▶ [Material provided]:

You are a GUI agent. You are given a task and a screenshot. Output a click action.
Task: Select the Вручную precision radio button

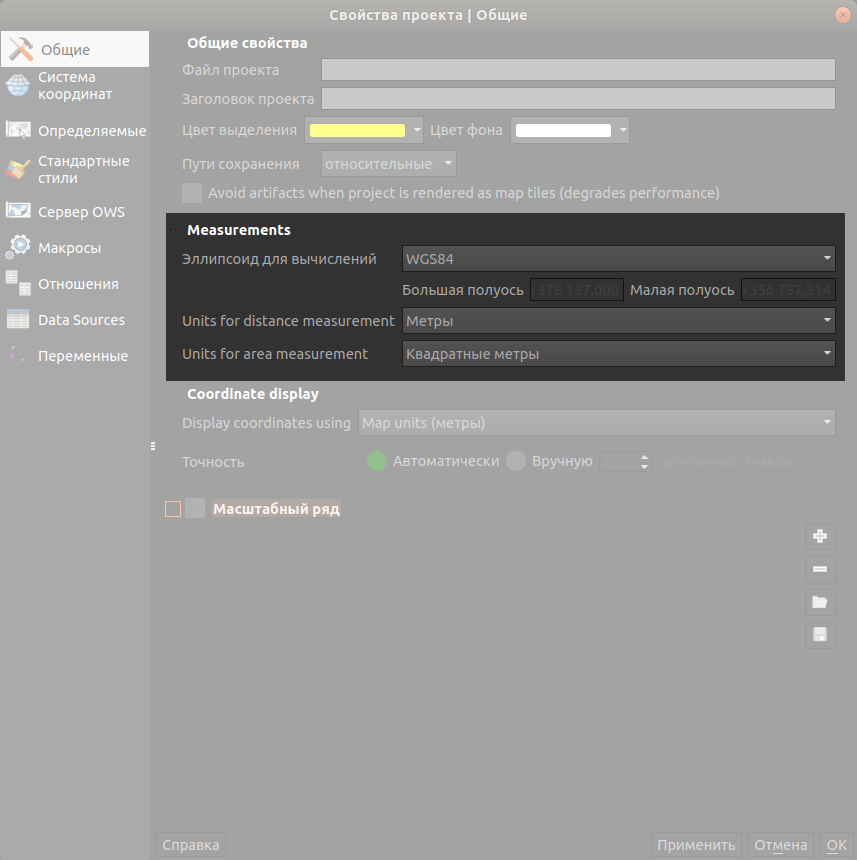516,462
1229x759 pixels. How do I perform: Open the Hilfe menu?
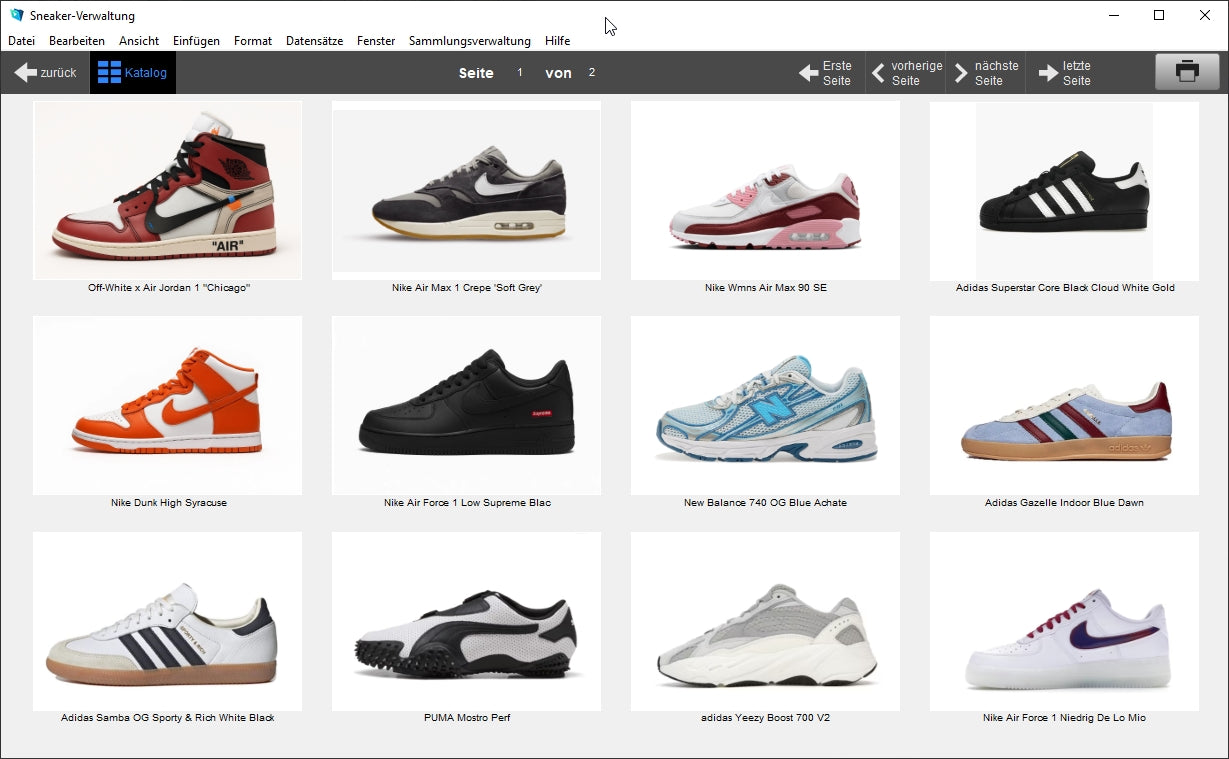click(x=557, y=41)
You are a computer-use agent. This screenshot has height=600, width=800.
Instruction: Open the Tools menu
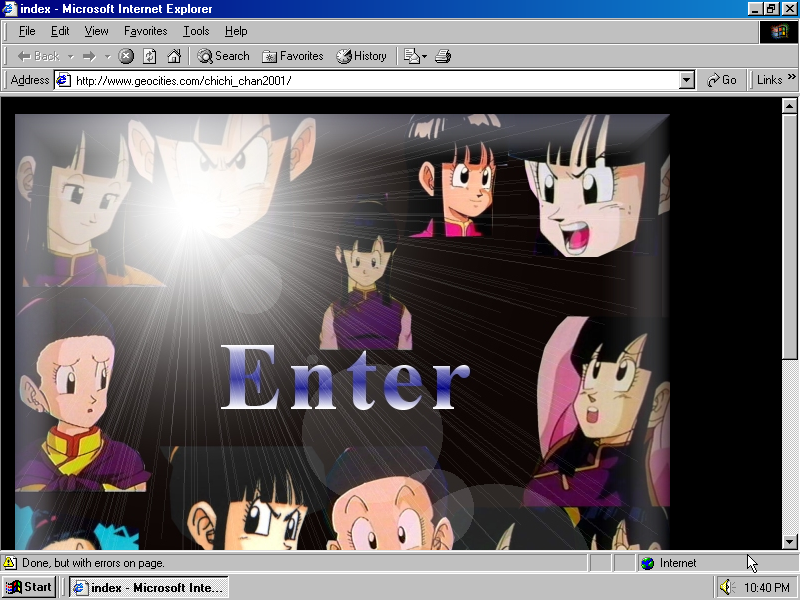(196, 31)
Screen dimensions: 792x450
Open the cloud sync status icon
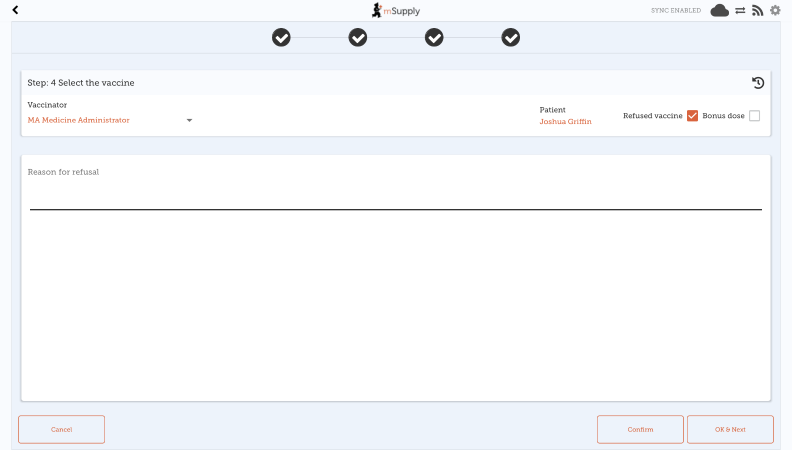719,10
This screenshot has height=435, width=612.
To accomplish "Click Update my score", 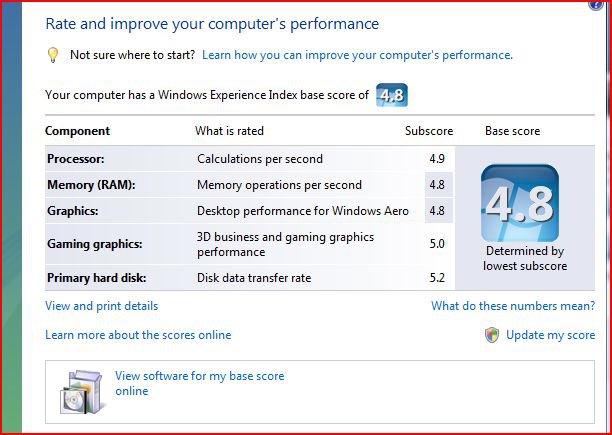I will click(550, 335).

---

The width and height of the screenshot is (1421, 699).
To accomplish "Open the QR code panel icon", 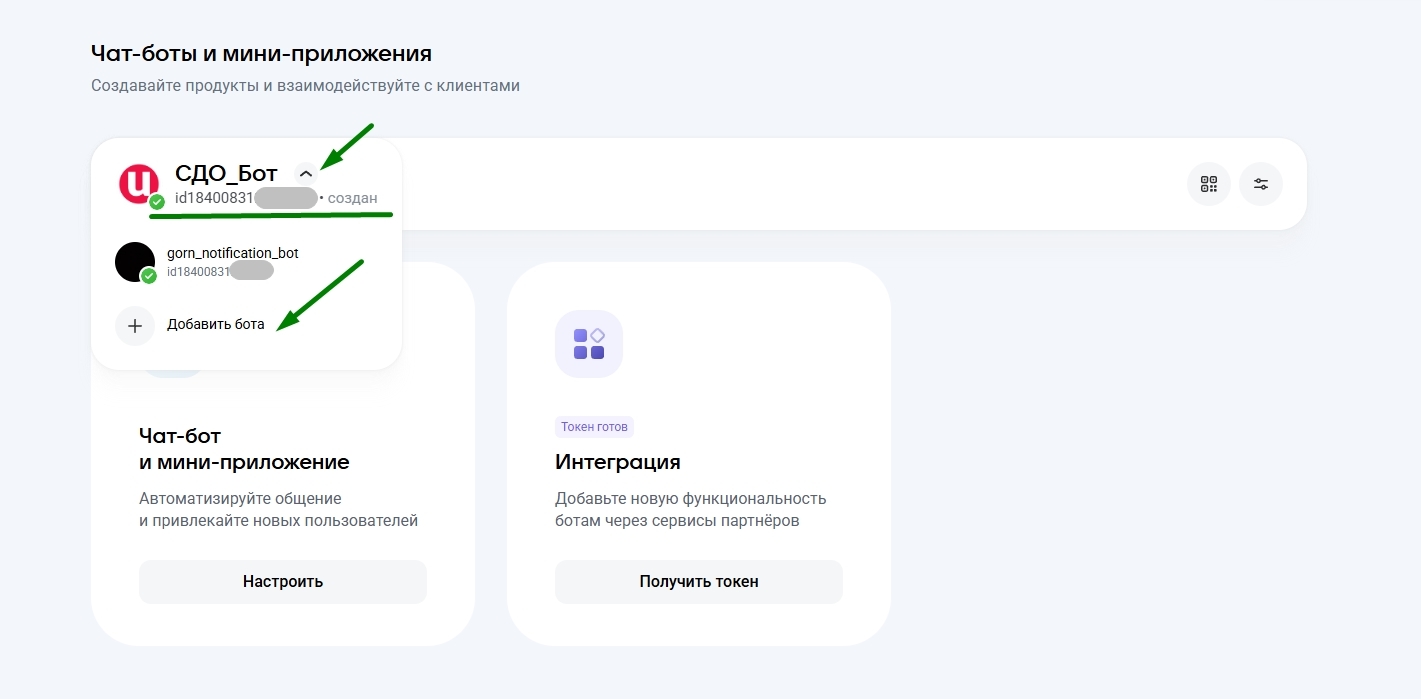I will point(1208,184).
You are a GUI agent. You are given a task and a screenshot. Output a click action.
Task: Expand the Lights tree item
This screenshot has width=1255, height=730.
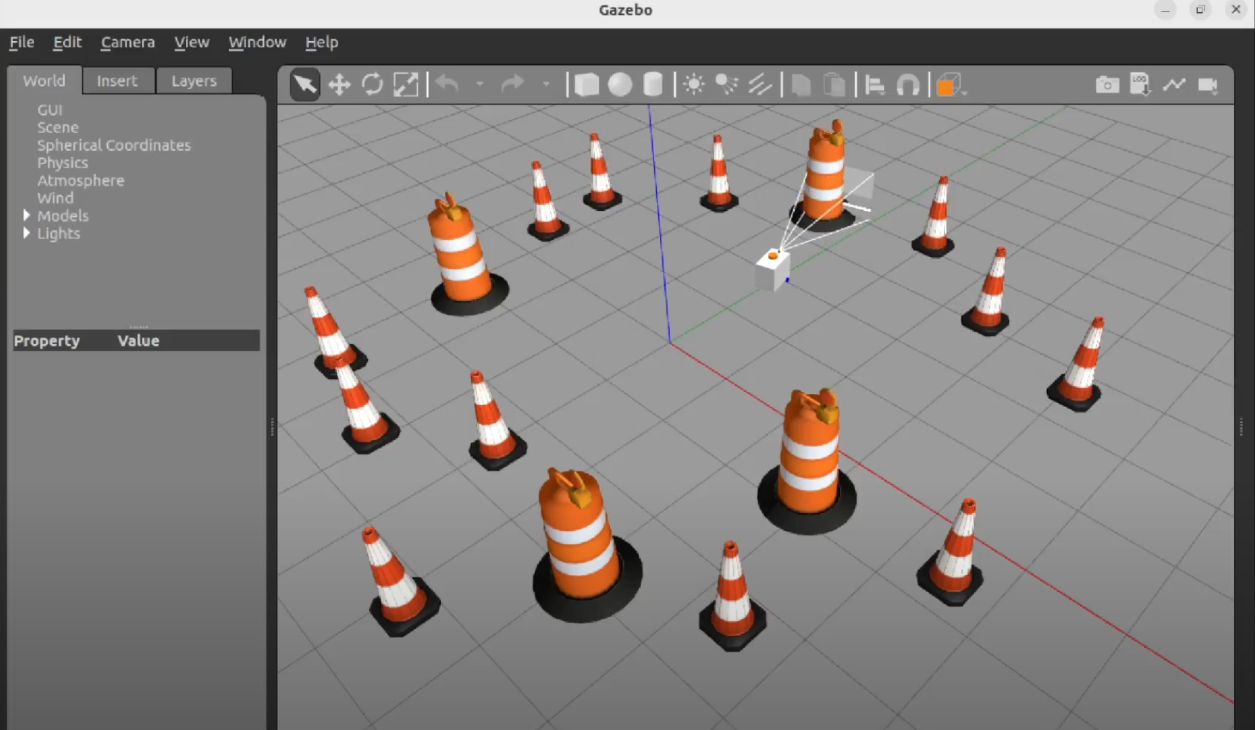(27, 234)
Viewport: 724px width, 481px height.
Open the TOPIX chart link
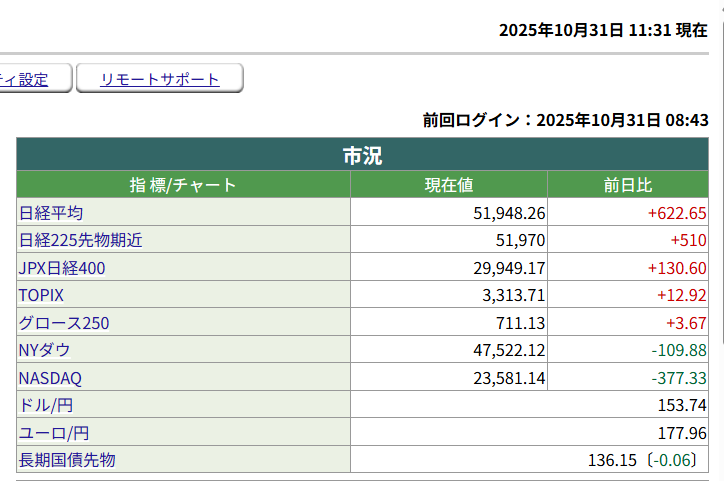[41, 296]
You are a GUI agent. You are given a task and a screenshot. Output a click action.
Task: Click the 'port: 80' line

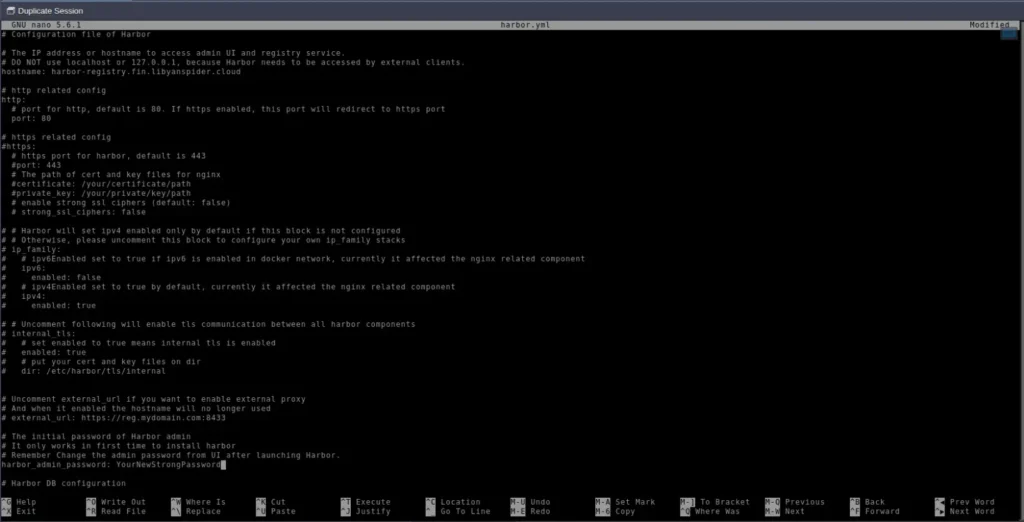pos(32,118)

==

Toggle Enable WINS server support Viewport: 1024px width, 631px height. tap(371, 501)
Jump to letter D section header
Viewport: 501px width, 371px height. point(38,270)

▶ [What to do]: Rewrite the stretch from the line containing "Viewport: 724px width, 481px height." through the line containing "pos(32,118)", putting "graph" in place of "chart" and leaving everything else as it is. Omit the pictures.

▶ [Result of this exercise]:
Viewport: 724px width, 481px height.
Open the TOPIX graph link
[41, 296]
You are a GUI agent. You are given a task and a screenshot. Output a click action.
Task: Click the 'port: 80' line

pos(32,118)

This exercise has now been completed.